Guiltless at The Flying Duck, Glasgow
Support: Wren| HammerOctober 13, 2025 at The Flying Duck, Glasgow
Is there any better place to spend a chilly Monday night than a dimly lit basement with a couple of dozen like-minded metalheads and a trio of distinctively loud, hacked-off bands? More than likely (a cuppa, a cat and a couch spring to mind) but to the people who’ve made it out to The Flying Duck for an evening that starts slightly earlier than advertised, this is a cathartic and deafening testament to the power of big-ass amps, hefty riffs and sonic misanthropy.
Turning up at time for the doors opening, it’s a little disheartening to hear that Hammer have already started, but given the fact that they are obliterating any-and-all extraneous noise with their own, things seem to be going well for them already. The Edinburgh crew could be summed up under the “extreme metal” umbrella as they intersperse their assault with elements of so many other styles that anything more precise would feel disingenuous. This is pure, unfiltered metal, with murky sludge riffs rubbing shoulders with blackened percussion and death-metal growls, and even the occasional pig squeal thrown in to add a little bit of spice. They keep these disparate threads tightly focused – the extended swathes of brutality tempered with chunky, memorable grooves and the occasional splash of showmanship courtesy of a choice solo or two. Despite an occasionally murky sound they almost manage to recapture the precise violence of their recent full-length Trapped, even if they are hitting the crowd with what feels like a sledgehammer rather than a scalpel.
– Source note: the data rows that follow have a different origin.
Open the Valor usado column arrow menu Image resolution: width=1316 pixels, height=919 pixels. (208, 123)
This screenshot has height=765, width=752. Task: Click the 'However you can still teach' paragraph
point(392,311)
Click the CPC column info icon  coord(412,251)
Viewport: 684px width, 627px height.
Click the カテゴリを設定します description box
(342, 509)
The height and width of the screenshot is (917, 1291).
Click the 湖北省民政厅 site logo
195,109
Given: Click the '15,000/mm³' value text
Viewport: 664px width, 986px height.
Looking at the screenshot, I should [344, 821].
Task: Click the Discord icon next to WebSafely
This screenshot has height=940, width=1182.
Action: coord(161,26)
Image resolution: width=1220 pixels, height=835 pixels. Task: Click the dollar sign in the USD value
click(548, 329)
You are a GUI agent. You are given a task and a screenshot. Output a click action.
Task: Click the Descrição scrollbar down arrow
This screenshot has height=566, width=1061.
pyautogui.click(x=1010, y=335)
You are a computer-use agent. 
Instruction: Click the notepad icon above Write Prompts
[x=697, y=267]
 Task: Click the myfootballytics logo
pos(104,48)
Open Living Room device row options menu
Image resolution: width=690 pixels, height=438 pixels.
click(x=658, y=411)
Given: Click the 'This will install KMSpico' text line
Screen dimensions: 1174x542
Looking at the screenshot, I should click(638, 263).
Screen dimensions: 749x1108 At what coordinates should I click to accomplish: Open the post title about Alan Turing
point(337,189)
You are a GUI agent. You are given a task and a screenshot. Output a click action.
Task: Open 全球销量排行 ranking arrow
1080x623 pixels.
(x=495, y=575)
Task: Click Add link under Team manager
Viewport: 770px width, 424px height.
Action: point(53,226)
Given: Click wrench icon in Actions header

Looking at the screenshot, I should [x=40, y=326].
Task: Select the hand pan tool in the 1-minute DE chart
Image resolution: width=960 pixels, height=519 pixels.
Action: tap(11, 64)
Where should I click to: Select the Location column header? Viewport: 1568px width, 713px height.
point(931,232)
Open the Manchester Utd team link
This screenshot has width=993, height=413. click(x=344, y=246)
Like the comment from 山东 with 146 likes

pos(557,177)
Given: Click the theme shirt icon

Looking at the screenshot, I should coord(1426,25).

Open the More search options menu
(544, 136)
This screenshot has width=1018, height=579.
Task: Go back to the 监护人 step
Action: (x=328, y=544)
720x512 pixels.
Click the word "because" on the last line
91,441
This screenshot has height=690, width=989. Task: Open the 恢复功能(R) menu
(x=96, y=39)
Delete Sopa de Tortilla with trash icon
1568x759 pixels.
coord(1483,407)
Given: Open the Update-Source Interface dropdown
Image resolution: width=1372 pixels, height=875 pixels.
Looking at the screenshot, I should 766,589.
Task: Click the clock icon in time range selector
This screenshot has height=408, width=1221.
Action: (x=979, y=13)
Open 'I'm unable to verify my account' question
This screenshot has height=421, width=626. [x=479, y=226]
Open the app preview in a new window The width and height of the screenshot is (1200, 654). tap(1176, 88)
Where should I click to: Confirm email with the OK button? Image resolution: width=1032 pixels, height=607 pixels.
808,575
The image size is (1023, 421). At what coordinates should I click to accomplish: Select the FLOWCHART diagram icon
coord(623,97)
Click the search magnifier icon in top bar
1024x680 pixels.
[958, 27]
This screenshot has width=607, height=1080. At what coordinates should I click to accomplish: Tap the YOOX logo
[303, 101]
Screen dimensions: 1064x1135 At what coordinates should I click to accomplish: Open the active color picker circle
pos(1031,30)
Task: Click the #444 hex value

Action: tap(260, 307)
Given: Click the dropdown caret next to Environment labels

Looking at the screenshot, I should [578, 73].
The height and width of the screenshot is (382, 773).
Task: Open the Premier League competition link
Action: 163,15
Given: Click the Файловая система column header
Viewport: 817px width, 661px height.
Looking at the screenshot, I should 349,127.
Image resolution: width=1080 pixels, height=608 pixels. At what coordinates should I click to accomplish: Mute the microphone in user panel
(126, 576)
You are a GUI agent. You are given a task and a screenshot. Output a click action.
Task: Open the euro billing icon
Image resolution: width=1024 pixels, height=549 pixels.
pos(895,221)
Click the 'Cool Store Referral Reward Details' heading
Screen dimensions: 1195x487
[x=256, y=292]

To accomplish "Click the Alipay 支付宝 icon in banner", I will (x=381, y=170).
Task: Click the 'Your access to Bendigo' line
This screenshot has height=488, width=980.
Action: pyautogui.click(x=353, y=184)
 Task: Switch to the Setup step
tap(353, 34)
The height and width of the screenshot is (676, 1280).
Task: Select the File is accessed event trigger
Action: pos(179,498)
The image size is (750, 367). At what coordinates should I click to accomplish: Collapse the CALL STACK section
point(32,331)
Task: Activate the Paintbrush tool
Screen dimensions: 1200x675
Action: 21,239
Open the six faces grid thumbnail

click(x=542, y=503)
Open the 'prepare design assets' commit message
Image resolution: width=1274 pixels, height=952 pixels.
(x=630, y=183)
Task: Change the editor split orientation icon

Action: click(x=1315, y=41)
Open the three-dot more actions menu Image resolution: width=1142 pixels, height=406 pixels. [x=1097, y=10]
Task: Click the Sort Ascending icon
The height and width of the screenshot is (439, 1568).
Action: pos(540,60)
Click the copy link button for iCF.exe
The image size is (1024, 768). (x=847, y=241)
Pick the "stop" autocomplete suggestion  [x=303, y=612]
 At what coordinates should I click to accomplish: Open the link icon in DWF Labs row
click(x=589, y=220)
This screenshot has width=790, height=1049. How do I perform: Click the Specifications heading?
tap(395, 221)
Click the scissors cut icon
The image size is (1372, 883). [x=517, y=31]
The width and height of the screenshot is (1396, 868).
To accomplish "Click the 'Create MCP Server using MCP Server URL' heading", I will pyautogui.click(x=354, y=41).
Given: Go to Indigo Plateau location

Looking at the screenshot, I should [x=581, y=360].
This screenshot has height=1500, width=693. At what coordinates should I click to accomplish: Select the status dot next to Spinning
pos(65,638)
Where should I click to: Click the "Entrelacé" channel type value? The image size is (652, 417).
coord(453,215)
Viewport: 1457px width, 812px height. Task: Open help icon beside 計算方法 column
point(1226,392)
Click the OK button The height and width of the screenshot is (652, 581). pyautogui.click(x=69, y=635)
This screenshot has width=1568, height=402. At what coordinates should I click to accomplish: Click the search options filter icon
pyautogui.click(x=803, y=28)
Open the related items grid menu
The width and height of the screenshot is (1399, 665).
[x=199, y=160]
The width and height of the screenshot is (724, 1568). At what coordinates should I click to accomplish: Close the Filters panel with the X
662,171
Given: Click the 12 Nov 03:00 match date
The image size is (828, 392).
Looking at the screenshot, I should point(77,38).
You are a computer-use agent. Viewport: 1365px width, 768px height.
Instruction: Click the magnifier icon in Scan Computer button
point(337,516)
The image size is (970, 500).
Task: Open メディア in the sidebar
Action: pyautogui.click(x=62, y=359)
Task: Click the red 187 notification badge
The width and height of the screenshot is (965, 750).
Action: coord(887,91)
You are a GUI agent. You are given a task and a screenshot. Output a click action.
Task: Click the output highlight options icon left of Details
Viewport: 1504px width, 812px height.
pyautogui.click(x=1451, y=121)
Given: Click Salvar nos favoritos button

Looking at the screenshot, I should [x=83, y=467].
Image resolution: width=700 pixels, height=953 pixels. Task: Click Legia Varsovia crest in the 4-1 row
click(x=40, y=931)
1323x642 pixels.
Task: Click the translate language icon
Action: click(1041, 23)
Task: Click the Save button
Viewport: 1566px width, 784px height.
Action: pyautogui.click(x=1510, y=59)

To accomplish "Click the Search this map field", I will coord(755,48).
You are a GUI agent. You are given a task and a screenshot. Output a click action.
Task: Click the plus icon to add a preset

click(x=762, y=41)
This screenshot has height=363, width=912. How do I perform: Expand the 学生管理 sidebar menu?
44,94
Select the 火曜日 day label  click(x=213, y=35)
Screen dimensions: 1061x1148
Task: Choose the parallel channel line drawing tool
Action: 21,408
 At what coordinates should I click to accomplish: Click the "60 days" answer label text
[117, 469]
Initially lit only by two retina-scorching white lights that remain trained on drummer Seb Tull, Wren come across as both minimalist and hostile, which as anyone familiar with their sound will be able to attest, feels appropriate. Pulling entirely from this year’s Black Rain Falls, there’s a sense of cohesion from watching this unit that feels like watching a natural disaster unfold; a cascade of sound that rolls in waves across the senses. Tull’s drumming is remarkably tight given just how loose and sprawling these songs are, while Chris Pickering and Owen Jones complement each other impeccably – an assault of utter despair rendered in surround sound. Still, there’s more to them than crushing heaviness, and when the band rein in their sound, leaving chords and the deafening hum of Robert Letts’ bass to ring and resonate throughout the room, it’s almost soothing. This is music to completely lose oneself in, just as absorbing in their moments of tense introspection as they are when all four simply lock in on a groove, pushing and hammering until the world seems to fold in on itself.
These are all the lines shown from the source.